Before running this project, ensure you have:

- **Python**: Version 3.6 or higher
- **Firefox Browser**: Required for Selenium automation
- **geckodriver**: [Download here](https://github.com/mozilla/geckodriver/releases) and place it in your system's PATH
- **AWS Account**: With SES and RDS services configured
- **Required Python Libraries**:
- selenium
- pandas
- boto3
- psycopg2-binary
- python-dotenv

## 🚀 Getting Started

### 1. Clone the Repository

```bash
git clone https://github.com/Abhishekn1947/RFP-Web-Scraper.git
cd RFP-Web-Scraper
```

### 2. Install Dependencies

```bash
pip install -r requirements.txt
```

### 3. Configure Environment Variables

Create a `.env` file in the project root:

```bash
touch .env
```

Add the following configuration to your `.env` file (replace placeholder values with your actual credentials):

```
# Path to the geckodriver executable
GECKO_DRIVER_PATH=/path/to/geckodriver

# URL to start scraping contracts (preconfigured for IT & Telecom contracts)
TARGET_URL=https://sam.gov/search/?page=1&pageSize=100&sort=-modifiedDate&index=opp&sfm%5BsimpleSearch%5D%5BkeywordRadio%5D=ALL&sfm%5Bstatus%5D%5Bis_active%5D=true&sfm%5BserviceClassificationWrapper%5D%5Bpsc%5D%5B0%5D%5Bkey%5D=7&sfm%5BserviceClassificationWrapper%5D%5Bpsc%5D%5B0%5D%5Bvalue%5D=7%20-%20IT%20AND%20TELECOM%20-%20INFORMATION%20TECHNOLOGY%20AND%20TELECOMMUNICATIONS&sfm%5BtypeOfNotice%5D%5B0%5D%5Bkey%5D=p&sfm%5BtypeOfNotice%5D%5B0%5D%5Bvalue%5D=Presolicitation&sfm%5BtypeOfNotice%5D%5B1%5D%5Bkey%5D=o&sfm%5BtypeOfNotice%5D%5B1%5D%5Bvalue%5D=Solicitation

# Comma-separated list of NAICS codes to filter contracts
NAICS_CODES=your-naics-codes

# Directory paths
FINAL_OUTPUT_DIRECTORY=/path/to/output
LOGS=/path/to/logs

# AWS SES configuration
AWS_REGION=us-east-1
AWS_ACCESS_KEY_ID=your-aws-access-key
AWS_SECRET_ACCESS_KEY=your-aws-secret-key
EMAIL_SENDER=your-email@example.com
EMAIL_RECIPIENTS=recipient1@example.com,recipient2@example.com

# AWS RDS PostgreSQL configuration
RDS_HOST=your-rds-host
RDS_DBNAME=your-db-name
RDS_USERNAME=your-db-username
RDS_PASSWORD=your-db-password
RDS_PORT=5432
```

> **Note**: For AWS security best practices, never commit the `.env` file to version control.
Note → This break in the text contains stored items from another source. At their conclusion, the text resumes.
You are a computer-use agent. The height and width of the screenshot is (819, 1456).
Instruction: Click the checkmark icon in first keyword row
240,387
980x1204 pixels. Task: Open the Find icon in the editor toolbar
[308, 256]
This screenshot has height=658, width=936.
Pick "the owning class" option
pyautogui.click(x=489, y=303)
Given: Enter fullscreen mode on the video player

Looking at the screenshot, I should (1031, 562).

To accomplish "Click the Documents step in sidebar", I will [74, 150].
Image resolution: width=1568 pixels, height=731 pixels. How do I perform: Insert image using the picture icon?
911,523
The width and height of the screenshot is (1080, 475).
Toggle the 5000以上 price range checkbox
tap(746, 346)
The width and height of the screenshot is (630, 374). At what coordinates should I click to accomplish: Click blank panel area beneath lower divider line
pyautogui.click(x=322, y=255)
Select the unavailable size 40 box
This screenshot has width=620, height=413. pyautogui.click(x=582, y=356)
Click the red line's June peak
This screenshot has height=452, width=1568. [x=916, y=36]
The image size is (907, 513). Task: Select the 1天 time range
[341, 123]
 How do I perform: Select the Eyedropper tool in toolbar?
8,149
Add it to your `.gitignore` file.

### 4. Run the Scraper

```bash
python Main.py
```

## 🔄 Process Flow

When executed, the script will:
1. Scrape contract data from SAM.gov based on the URL in your configuration
2. Filter contracts by the NAICS codes specified
3. Process and clean the data
4. Generate a CSV file in your specified output directory
5. Store the data in your AWS RDS database
6. Send the CSV file via email to your specified recipients

## 📊 Sample Output

For an example of the extracted data format, refer to `Sample_data.csv` in the Final CSV folder of the repository.

## ⚠️ Troubleshooting

### Selenium Issues
- Ensure geckodriver and Firefox are properly installed and in your PATH
- For debugging, disable headless mode by commenting out `options.add_argument("--headless")` in the `initialize_driver()` function to see browser actions

### AWS SES Errors
- Verify your AWS credentials are correct
- Ensure your sender email is verified in AWS SES
- Check AWS SES sending limits and region settings

### RDS Connection Problems
- Check that your RDS security group allows connections from your IP address
- Verify your RDS credentials and database existence
- Test connection using the `test_rds_connection()` utility function

### Website Structure Changes
- If SAM.gov updates its structure, the script may fail due to selector changes
- Update the CSS selectors/XPaths in the code to match the new structure

## 🤝 Contributing

Contributions are welcome! Please feel free to submit a Pull Request.

## 📝 License

This project is licensed under the MIT License - see the LICENSE file for details.